コミックソングの王様・嘉門達夫のレコードに「関西キッズ」という関西弁講座みたいな歌がある。ラップというのか漫談というのかその境界が極めて曖昧な、吉本が使いそうなどぎつい関西弁のオンパレードで、その応用編に「アイスコーヒーにミルクをいれてくださいね」という共通語をわざとらしく「レーコにフレッシュいれといて」と大阪弁になおす歌詞がある。

本書は、意識的に、大阪弁を「ほんまもん」と「にせもん」に峻別し、その上で、その言葉の来歴をたどる。

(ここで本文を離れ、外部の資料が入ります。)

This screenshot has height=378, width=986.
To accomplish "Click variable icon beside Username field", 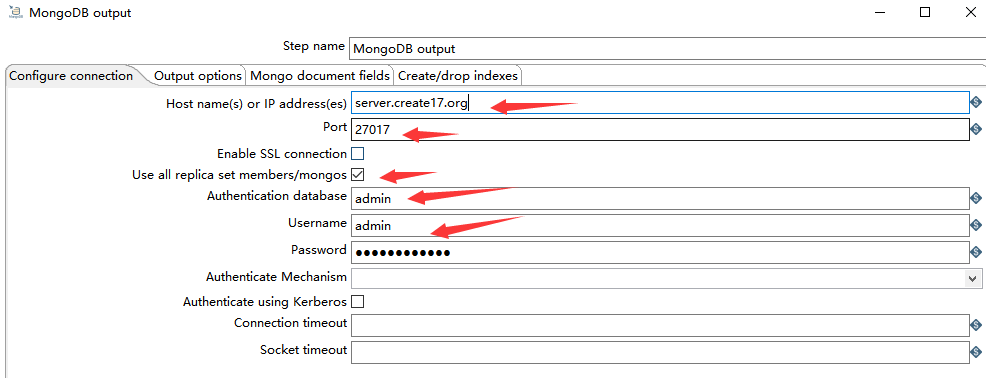I will [x=976, y=225].
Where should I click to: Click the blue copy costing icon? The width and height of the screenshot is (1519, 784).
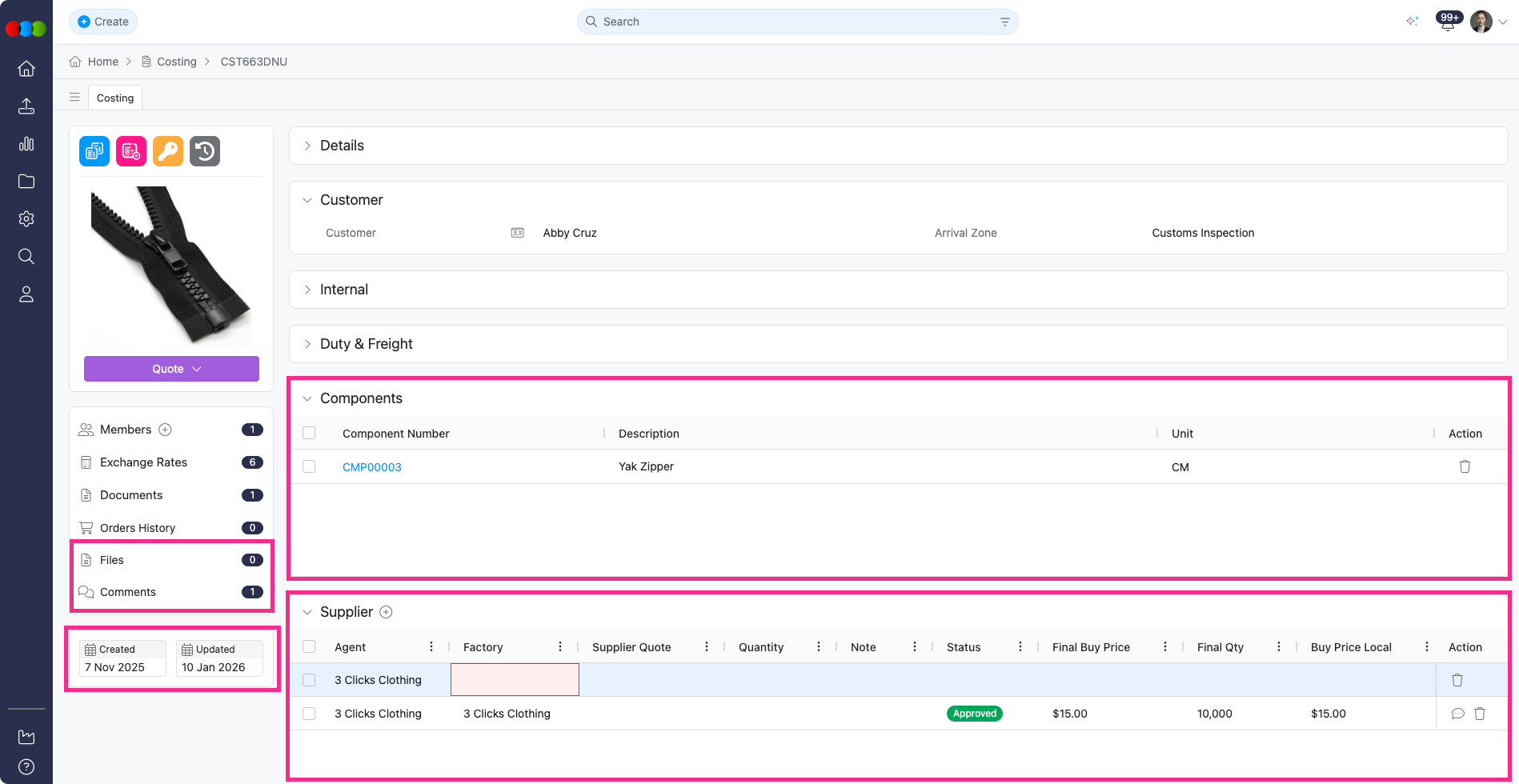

たとえば、「レーコ」という言葉をひもといて、cold coffee→コール・コーヒ(冷たいコーヒー)をちぢめて冷コ(レイコ)、といったぐあいに言葉の変遷をひろっていったり、「ミルク」と「フレッシュ」の境界は? というおよそ、ほとんどの人がどうでもいいと思って見過ごしがちなところに光をあてて、学研的にほりさげていく。首をかしげる部分はいくらもあるが、新書でここまで書くのは見事。

大阪弁の研究者といえば、ほかに、牧村史陽、前田勇といった人がいます。

まさに泰斗で、この二人の紹介は、いずれまた。